What this exercise asks:
a - Using the interview about recording the album, answer these:
(i) How did the band record this album?
(ii) On earlier albums, what was normally the last thing to go down?
(iii) Which song does the interviewer say they love?
b - Carry on the interview about recording the album from the point where it stops.

Page excerpt:

-------

Dan: Depends, With this album we had to, because the way we recorded it live in the studio. We had to now the songs inside and out and I had to have there lyrics finished. I wasn't over dubbing anything, but with previous albums I'd get as far as the whole song being recorded and I have to finish off the lyric. It normally os the last thing that goes down and I'm usually penning it literally as the boys go, "Come on, get on with it." I didn't want that for this album, I wanted to have everything written and be happy with everything before we even pressed record. We rehearsed everything, we recorded at rehearsals, in a rough way, and I new everything was sounding good in the room, and we pressed record and did the album. It's such a different, I had a chance to finish the lyrics, rehearse with the lyrics, and tweak the lyrics, and when we got into the studio the lyrics were set in stone. I think lyrically this album was the strongest thing I've written and I get better at lyrics while lots of other stuff is getting worse.
Me: I love the song "Non-Stop American." Tell the readers what that song is about.

-------

Information provided:
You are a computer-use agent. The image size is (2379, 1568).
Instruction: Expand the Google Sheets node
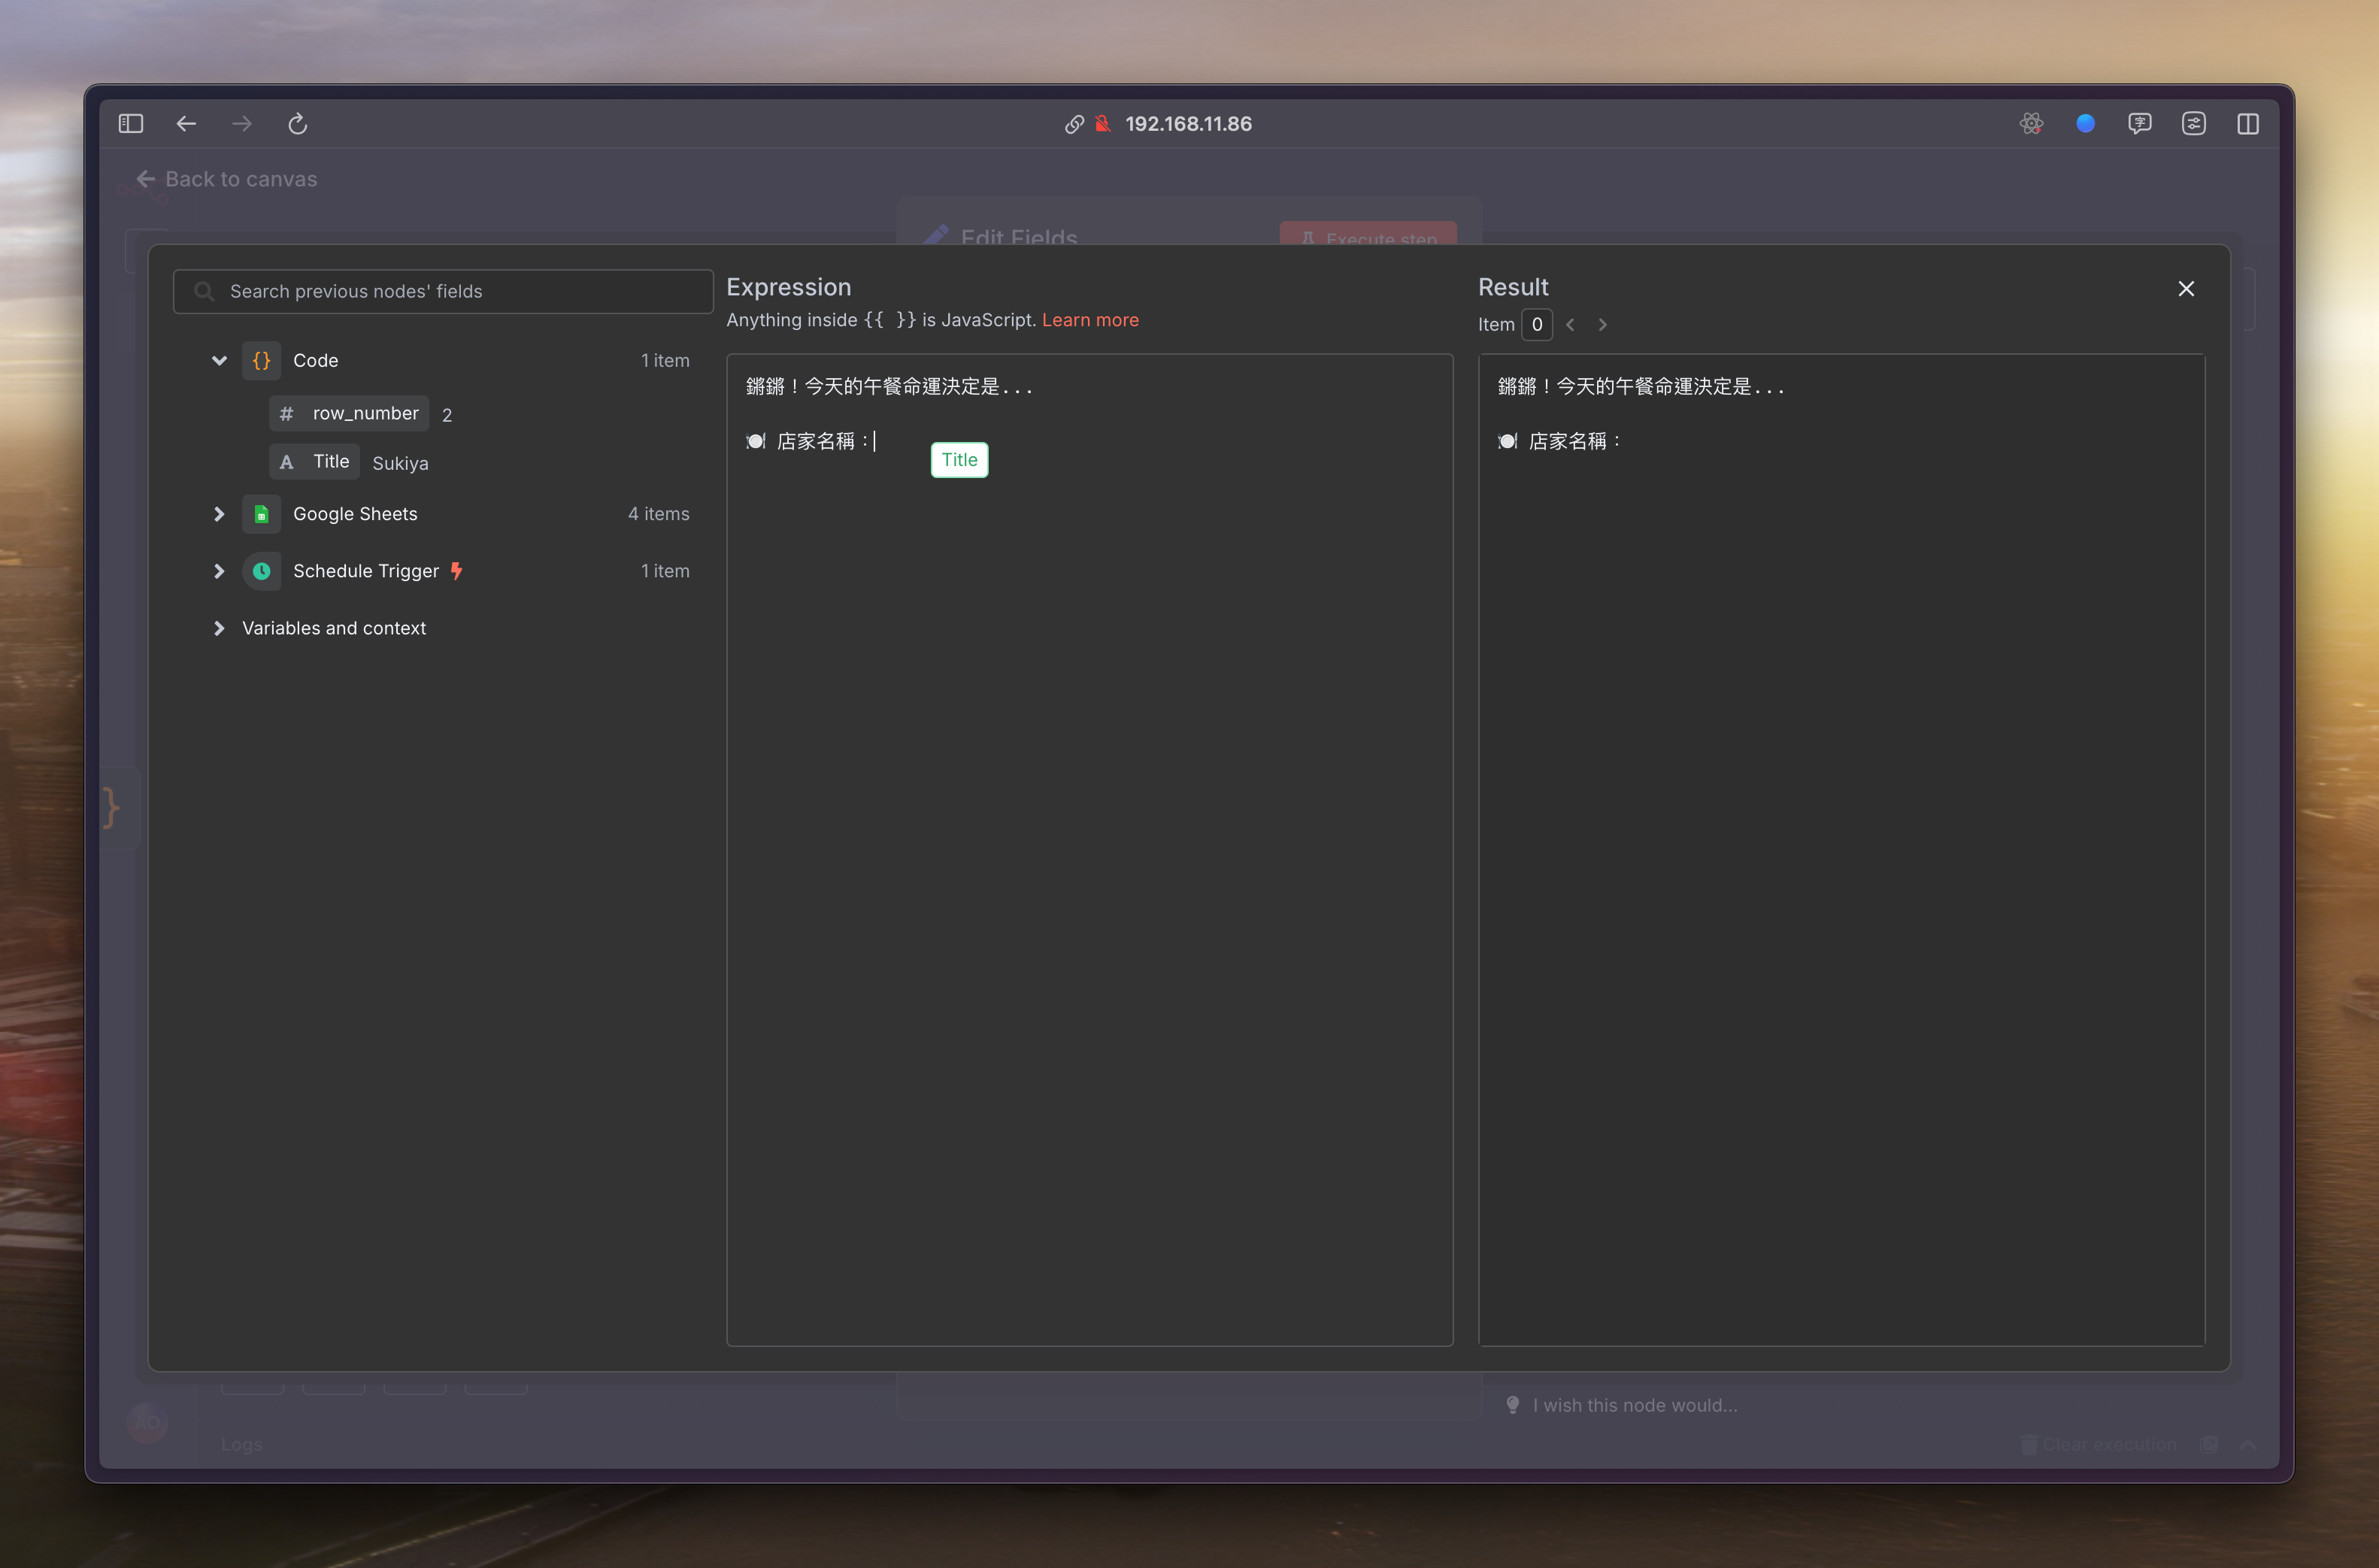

-------

Final answers:
a -
(i) Live in the studio.
(ii) The lyric.
(iii) "Non-Stop American."

b -
Dan: I don't know, the words in the title sounded like they should go together but what it's about is the difference between British culture and American culture I suppose. We're so different than the Americans, and when I go to work in L.A. or work with writers in L.A. which I don't do it very often, but I have done I really notice the culture difference and they are non-stop, aren't they? The work ethic and the drive and the hunger and the thirst and the success for whatever it is is just relentless. I actually love it, I feed off it, I do enjoy it, but it's so different from England whew we are more laid back about things. So, I wrote that song about the difference between us Brits and the Americans. I kinda just noticed it and wanted to write about it and that's what that song is about.
Me: Do you write down titles when they come to you and keep them in a notebook or something?
Dan: I have started to do that, I never used to do that but only after the last few years ago because I would lose the notebook. I thought it was pointless as I was really useless and good at losing things, but now I got the iPhone and got the little notes thing and I can keep notes of stuff. I always kept thinking I heard people say on a bus or sometimes I miss hear things, I like to use those. I live in Hackney, east London, and there are people from all over the world here, and use all different sort of language. Someone talked about young people having a talent for living, and I thought, okay, I'm using that.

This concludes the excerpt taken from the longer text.